Historicamente, o Itamaraty prefere a discrição e o isolamento mesmo em tempos
de maior transparência da gestão pública. Por isso, sinais de que as coisas não
vão bem são percebidos em casos emblemáticos como o de Edson Zuza, secretário
que há poucos meses decidiu dar baixa na Divisão de Pessoal do Itamaraty para
montar uma clínica particular de dermatologia.
O Estado procurou o
secretário para que pudesse comentar a informação, em mensagens enviadas nos
dias 15 e 16 de dezembro por redes sociais. Ele não as respondeu. Nesta
segunda-feira, após a publicação da reportagem, ele procurou o Estado para
dizer que pretende "apenas tirar uma licença para tratar interesses
particulares". As informações sobre sua saída haviam sido passadas à
reportagem pelo sindicato. Hoje, Zuza indicou que "as informações não
foram obtidas diretamente com o diplomatas" e que não existe uma clínica
ligada a ele.
Os pedidos de remoção para serviços fora do País também
cresceram. Neste semestre, 68 terceiros-secretários - posto inicial na
diplomacia - somaram-se a outros 19 diplomatas mais graduados na disputa por
vagas espalhadas pelo mundo - aumento de 70% em relação a 2013. No dia 18, 32
postos foram almejados. Essa competição reduz as chances dos menos graduados, o
que aumenta a insatisfação. Além das portas fechadas aos terceiros-secretários,
a cúpula abriu outra crise ao ignorar candidaturas de dois chefes de divisões,
chefes de gabinete e outros diplomatas mais graduados.

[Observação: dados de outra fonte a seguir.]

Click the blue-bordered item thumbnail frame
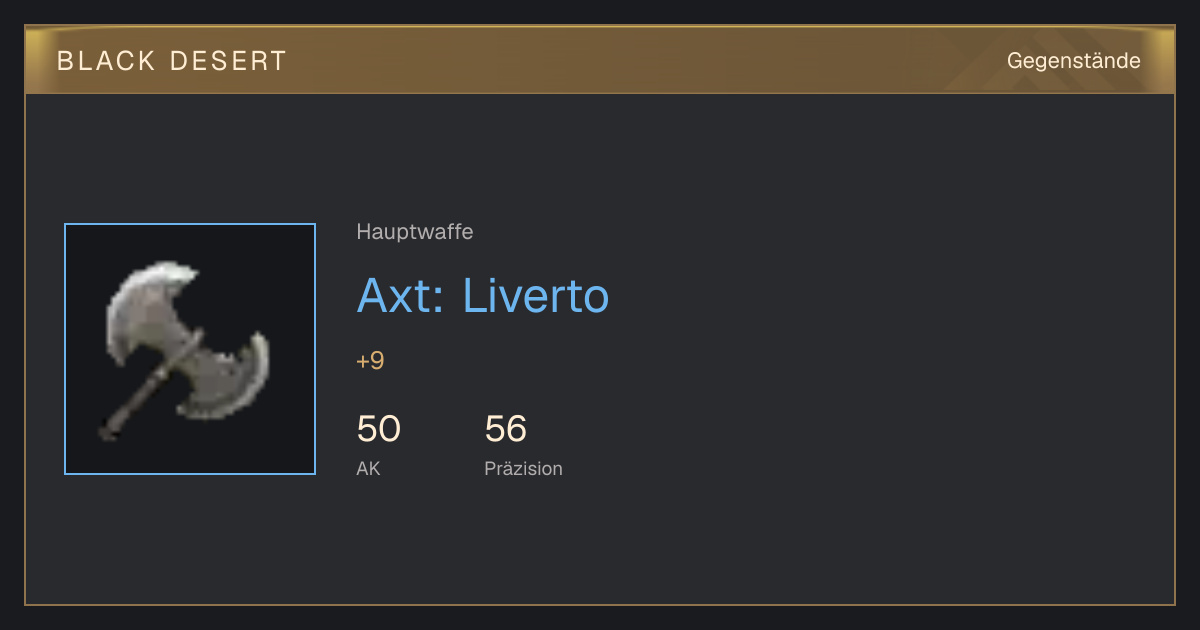This screenshot has height=630, width=1200. [190, 349]
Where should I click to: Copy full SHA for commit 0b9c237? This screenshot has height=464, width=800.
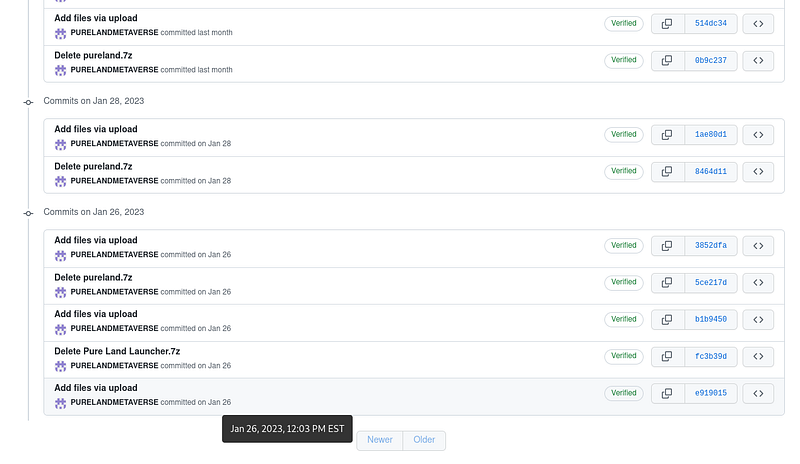(x=667, y=61)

Pela Ordem. "Estamos vivendo um momento dramático",
disse Eduardo Saboia, diplomata que retirou da Bolívia o senador oposicionista
Roger Pinto, em 2013. Depois de ser alvo de uma sindicância na chancelaria que
jamais resultou em uma definição sobre sua carreira, ele está hoje no
Departamento Financeiro do Itamaraty em Brasília. Mas confessa que está
estudando para a prova da OAB. "Já passei na primeira fase. Não posso
descartar outras possibilidades", justificou.

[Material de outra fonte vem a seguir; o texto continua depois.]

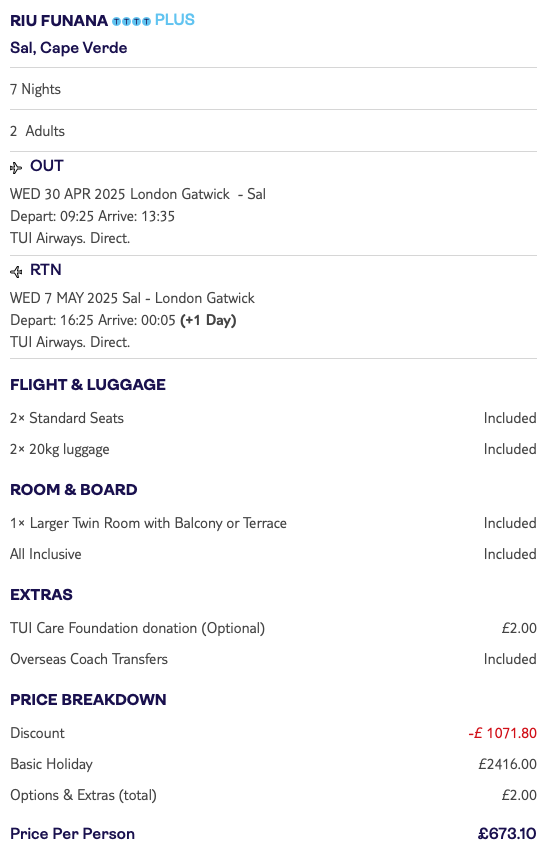This screenshot has height=858, width=547.
Task: Click the EXTRAS section heading
Action: pos(41,595)

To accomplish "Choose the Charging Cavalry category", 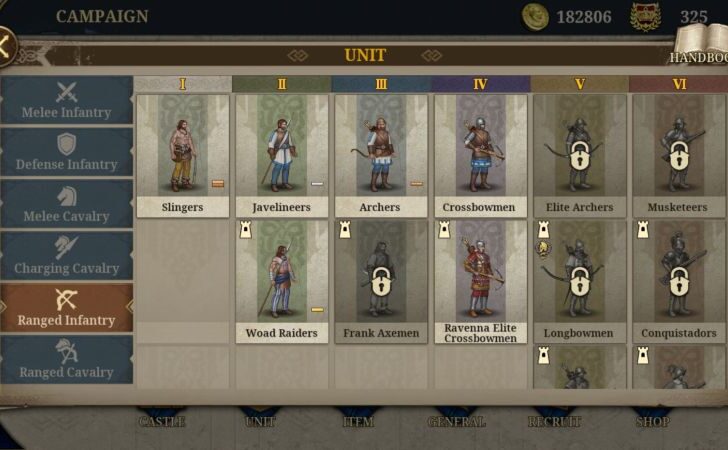I will pyautogui.click(x=66, y=256).
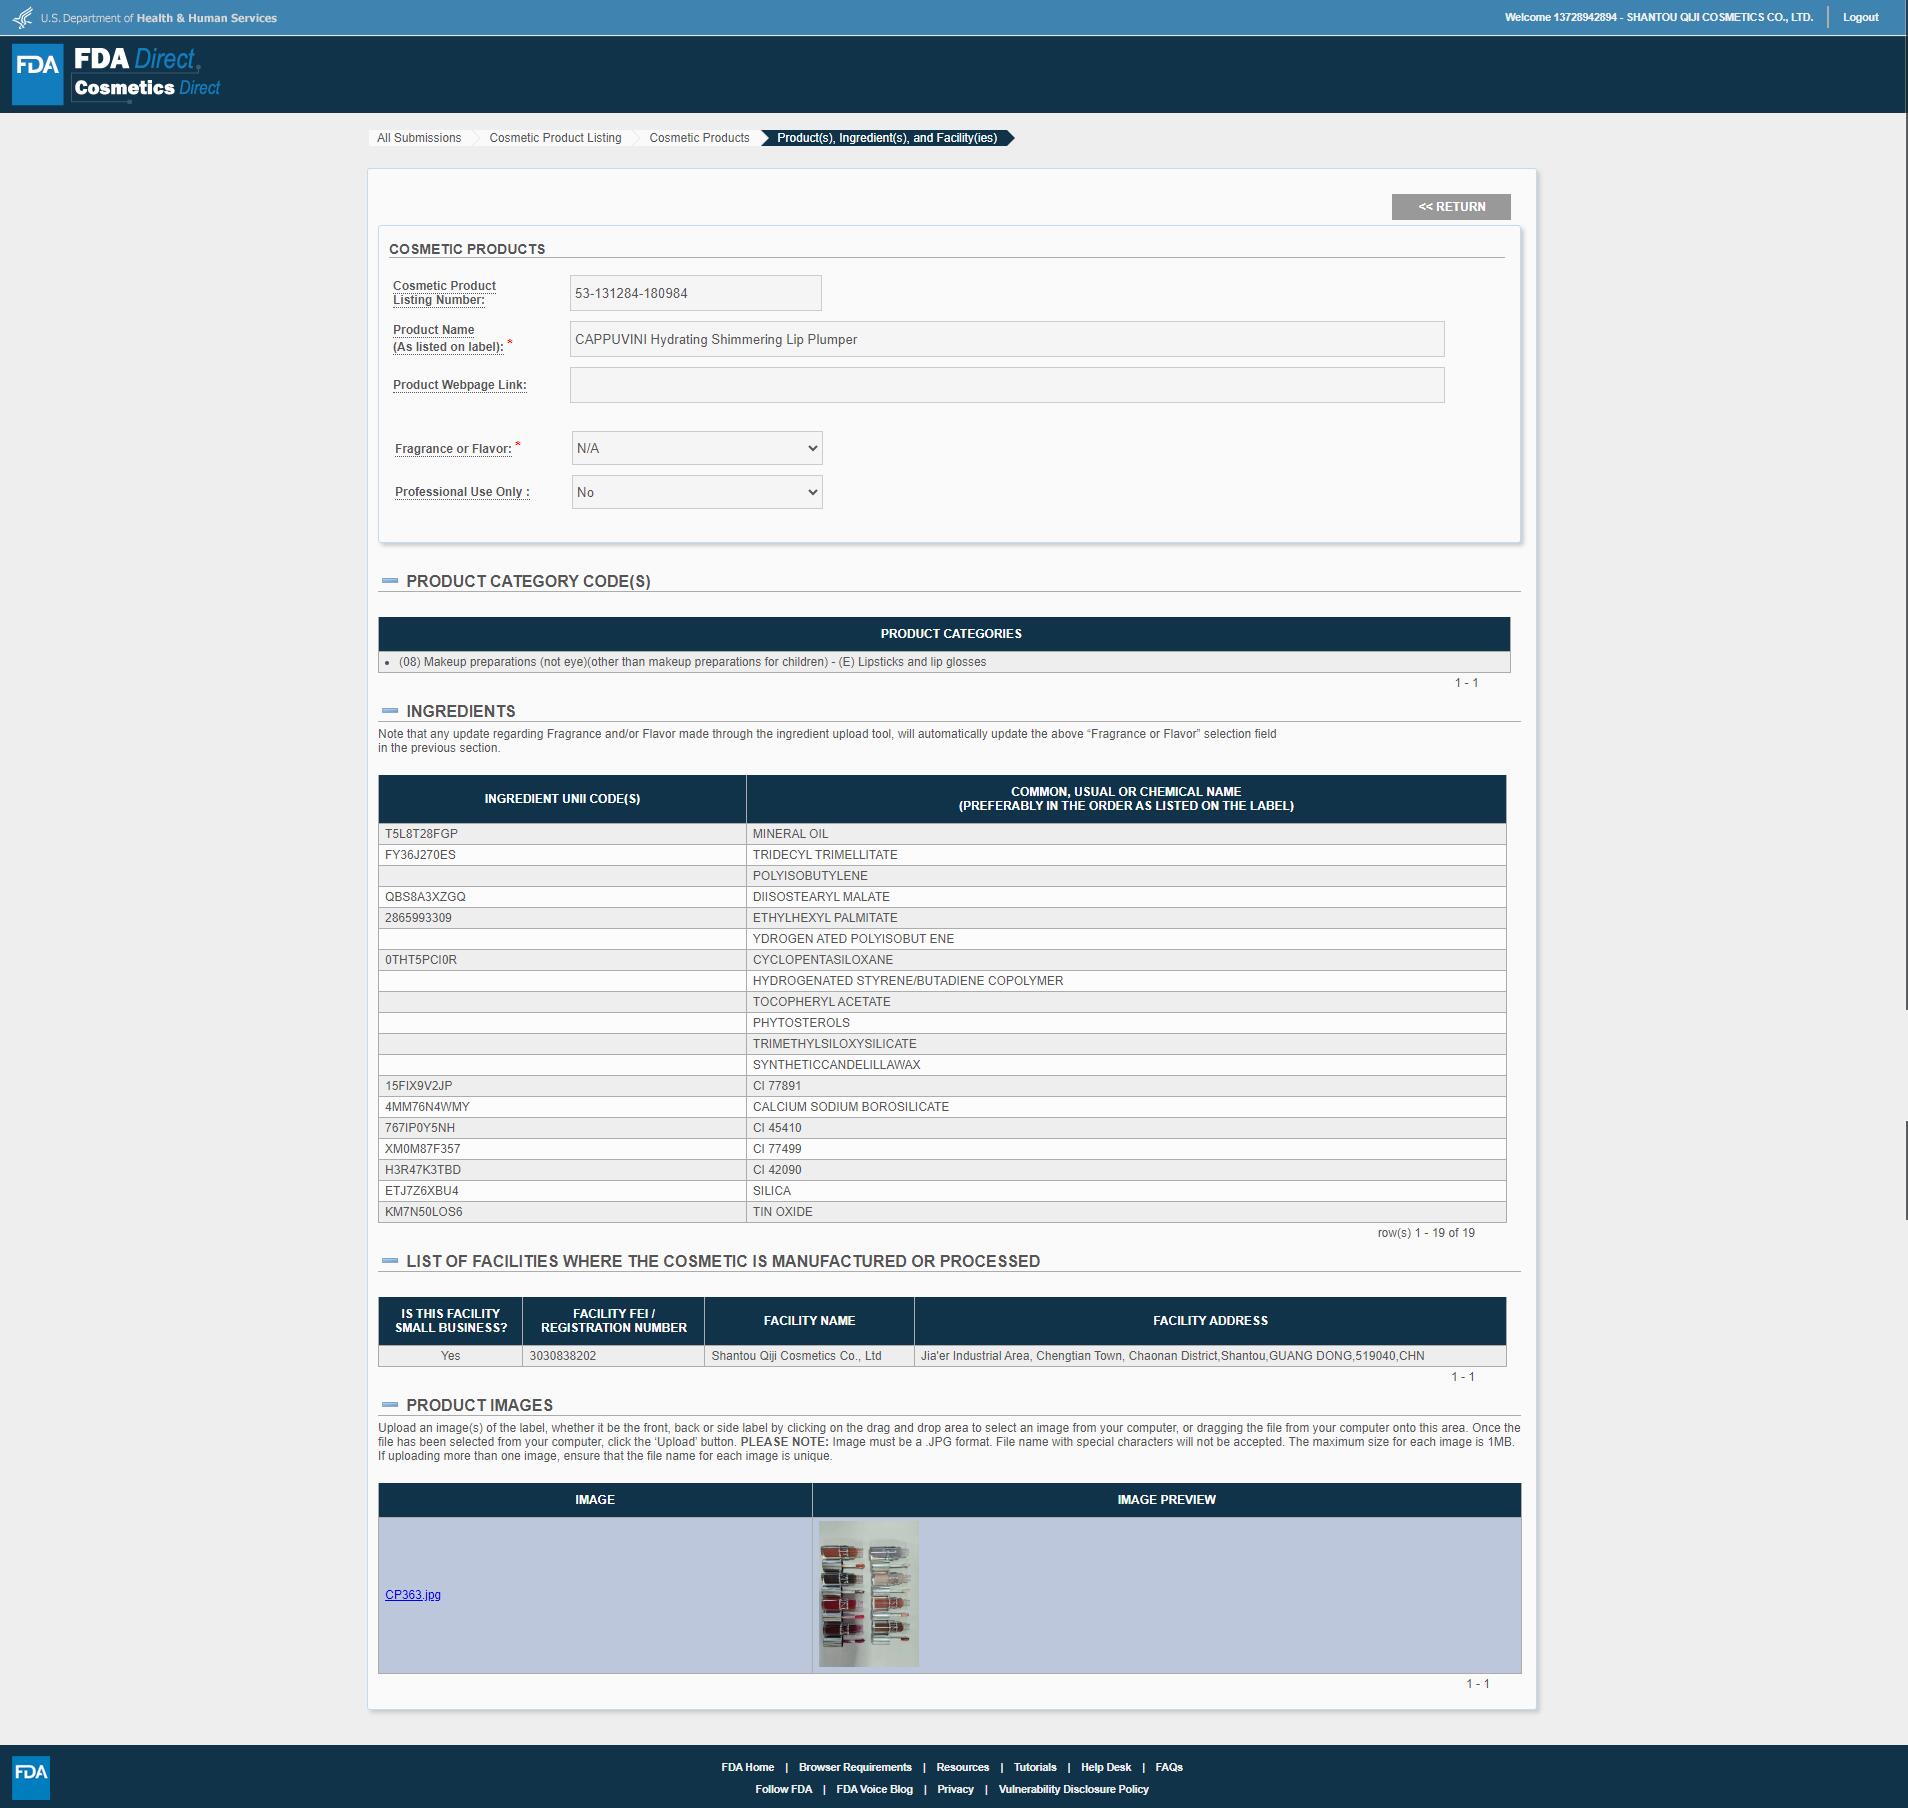
Task: Collapse the List of Facilities section
Action: [x=390, y=1261]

A queixa nos corredores do Itamaraty é de que as promoções
dão prioridade ao tempo de serviço dos beneficiados, e não aos méritos
propriamente ditos. Há ainda queixas dos que, ao chegar a postos mais altos,
descobrem que não há verba ou estratégia traçada para promover a política
externa.
"Reparamos que tem havido relativa frequência de
servidores das carreiras de oficial e de assistente de chancelaria pedindo
vacância, para assumir outro cargo publico, ou para aposentadoria
voluntária", disse a presidente do Sinditamaraty, Sandra Malta dos Santos.
Em 2013, ao assumir o ministério, Figueiredo anunciou que as
promoções seguiriam critérios de tempo de permanência no órgão: 30 anos de
carreira é pré-requisito para um ministro de segunda classe ser promovido a
embaixador; 18 anos para um conselheiro ascender a ministro, e 15 anos para um
primeiro-secretário aspirar a conselheiro. O resultado prático disso é a
desmotivação de jovens diplomatas, em especial entre os quase 400 recrutados
pelo governo Lula para dar maior projeção externa ao Brasil.
Figueiredo também deixou de adotar uma lei aprovada na
gestão do antecessor, Antonio Patriota, que permitiria um fluxo maior na
carreira diplomática. Uma série de embaixadores já ultrapassaram a idade-limite
de 65 anos, em postos na Europa, Ásia e América do Norte, mas não têm aceitado
abandonar seus postos, o que permitiria uma maior renovação dos quadros e
amenizaria a insatisfação entre os novatos."As perspectivas para os jovens
diplomatas atualmente não são as mais promissoras", disse Sandra.